La Voce di Romagna, 29 settembre 2006
Qualche tempo fa scrivevo dello “spagogn”,
il tipo di romagnolo rustico, scontroso, quello che rifiuta i complimenti e
gira l’angolo non appena il discorso diventa troppo sentimentale e sdolcinato.
Ora trovo una nuova conferma di questo tratto romagnolo in un libro di “modi di
dire” e indovinelli in dialetto raccolti da Libero Ercolani, laddove tratta il
vocabolo “moglie”. Scrive Ercolani:
“ ‘Su mê’: Sua (o loro) madre. La moglie.
Il vecchio romagnolo difficilmente diceva: ‘mia moglie’; altrettanto
difficilmente la indicava con il nome di battesimo. Ricorreva all’espressione
‘su mê’, indicandola indirettamente come la madre dei propri figli.

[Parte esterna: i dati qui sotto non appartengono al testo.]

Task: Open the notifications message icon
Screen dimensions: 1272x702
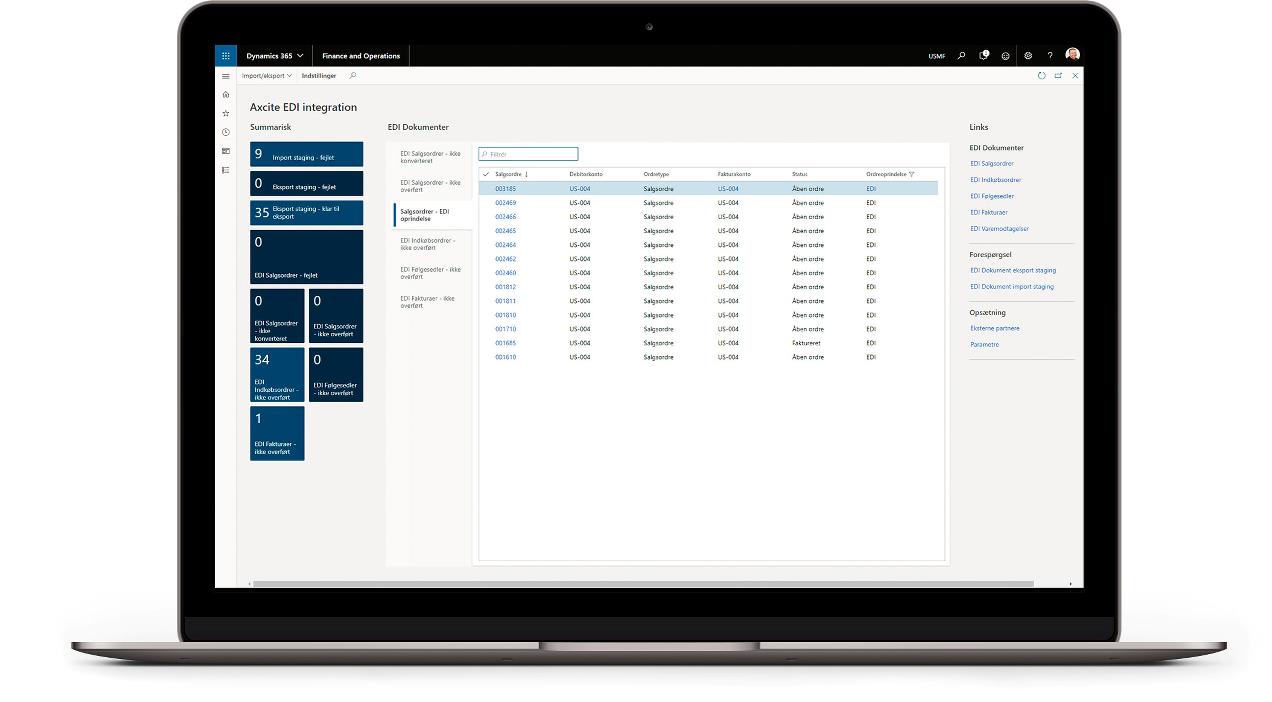Action: click(x=983, y=56)
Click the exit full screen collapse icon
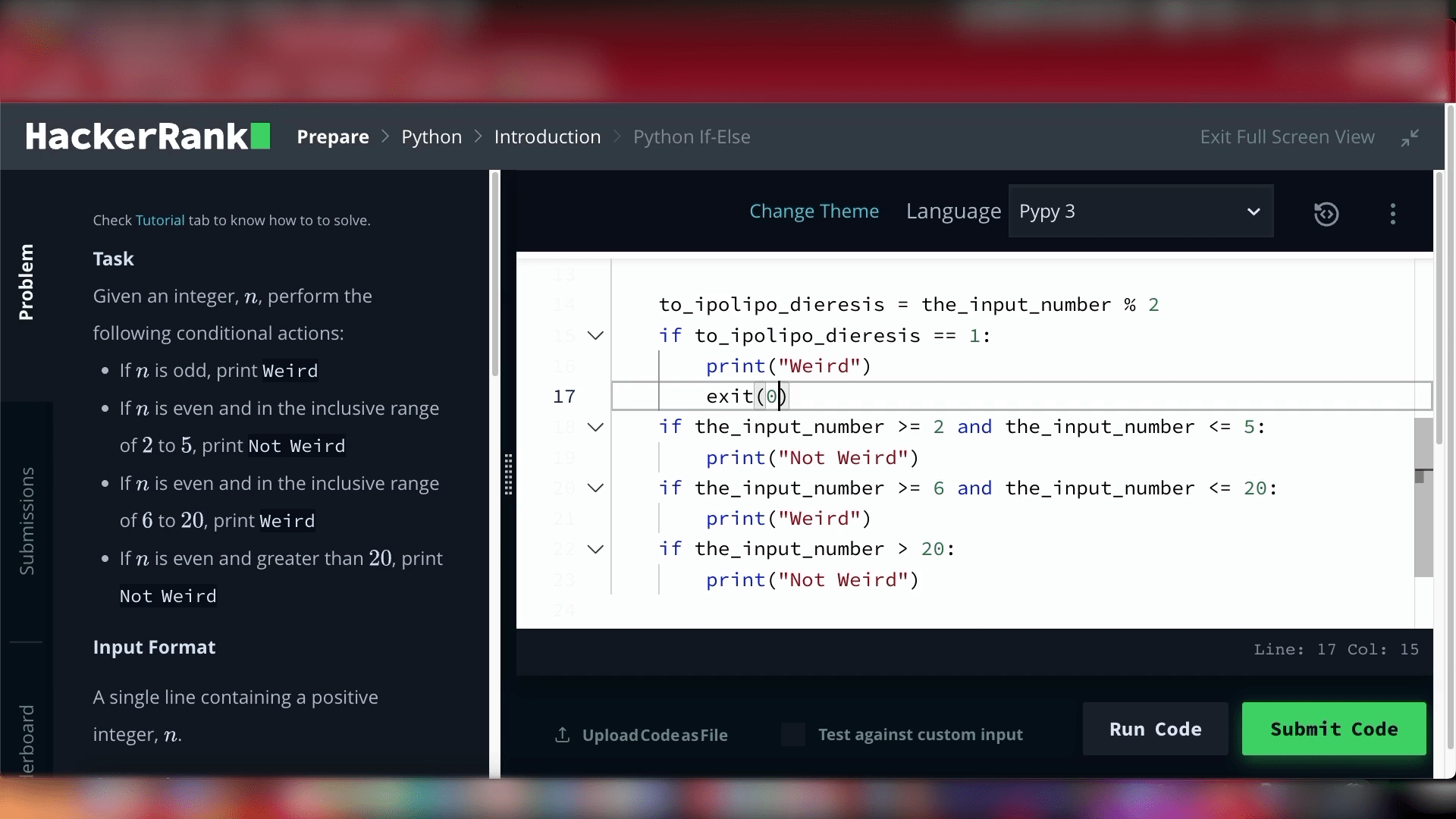 tap(1410, 137)
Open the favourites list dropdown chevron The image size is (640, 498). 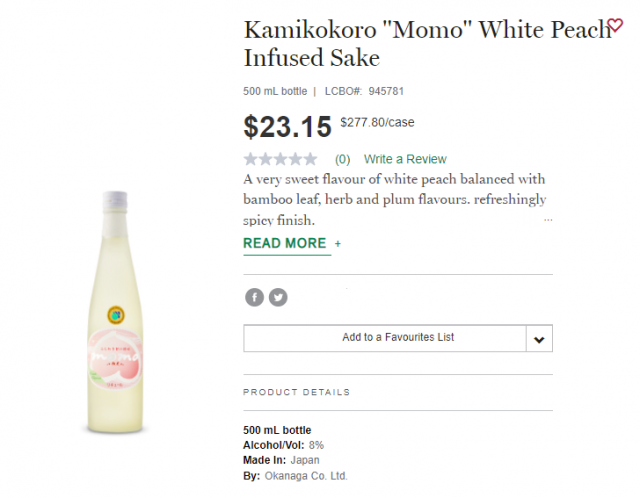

‘Cla dòna ch’a j ho a ca’: Quella donna che
ho a casa. Un altro giro di parole con il quale il vecchio romagnolo evitava di
dire: ‘mia moglie’. Così come per non dire ‘ti amo’ (‘amare’ non esiste nel
dialetto romagnolo) diceva ‘a t’ voj ben’, ti voglio bene. Forse perché ‘ti
amo’ per il suo carattere era troppo raffinato”.
Fin qui Ercolani, il quale, conseguentemente,
nel suo “Nuovo Vocabolario Italiano Romagnolo” non riporta il verbo “amare”,
traduce “amante” con “amig” e “amoreggiare” con “smurusêr”.
Fa riflettere questa nostra natura
scontrosa di romagnoli, questo rivoltare la lingua per evitare di dire “ti
amo”, quasi fosse l’ammissione di un’imperdonabile debolezza, una resa
disonorevole, per giunta a beneficio di una donna. Si sente qui l’eco dello
spirito romagnolo indipendente (e un po’ misogino) che rifiuta di mostrarsi
incatenato, aggiogato. Poi – è facile immaginare – una volta chiusa la porta e
lasciata la curiosità dei vicini fuori di casa, le presunte indipendenze
venivano probabilmente chiarite, le gerarchie ristabilite. Sia chiaro: non
senza pagar pegno, non senza lotta. Oggi diremmo che il matrimonio romagnolo
doveva essere “challenging”, per dire che era anche una sfida, una contesa
d’amore, che non era il magico incastro raccontato dalla letteratura romantica.
No; come tutte le relazioni autentiche richiedeva un paziente lavoro di lima e
di pialla per smussare gli spigoli e addolcire i caratteri. Il matrimonio non
era una telenovela e “ti amo” non era una frase banale, che si può dire a
chiunque, più volte.
In compenso, in questo “a t’ voj ben” era
implicito l’amore come frutto della volontà, come il “volere il bene”
dell’altro. In un mondo dove i genitori hanno rinunciato a indicare ai figli
qual è il loro bene e i politici non si vergognano di nulla e tutto
giustificano perché “non è penalmente perseguibile”; in una società in cui la
massima fondativa della morale “Amicus Plato, sed magis amica veritas” (Mi è amico Platone, ma mi è più amica la verità) viene
regolarmente rovesciata nel suo opposto (“Prima gli amici indipendentemente dal
loro valore”) e in cui la volontà sembra che non abbia a che fare con il
matrimonio (“Cosa ci potevo fare? Mi sono innamorato”), il vecchio romagnolo
che a fatica tira fuori un onesto “ti voglio bene” ci sta davvero simpatico.
Pensa che il bene esista, ha di
mira il bene, il bene suo e della moglie. È riservato, non si svende, ha una
sua interiorità, non è a disposizione della prima sventola che passa. E un
giorno, ormai da vecchio, vincendo
infine il proprio pudore, si avvicinerà a sua moglie, e quando ormai lei non ci
conterà più, le sussurrerà all’orecchio: “Ti amo”. E lei, con il sorriso di chi
la sa lunga gli risponderà: “Al saveva nêca prêma” (Lo sapevo già).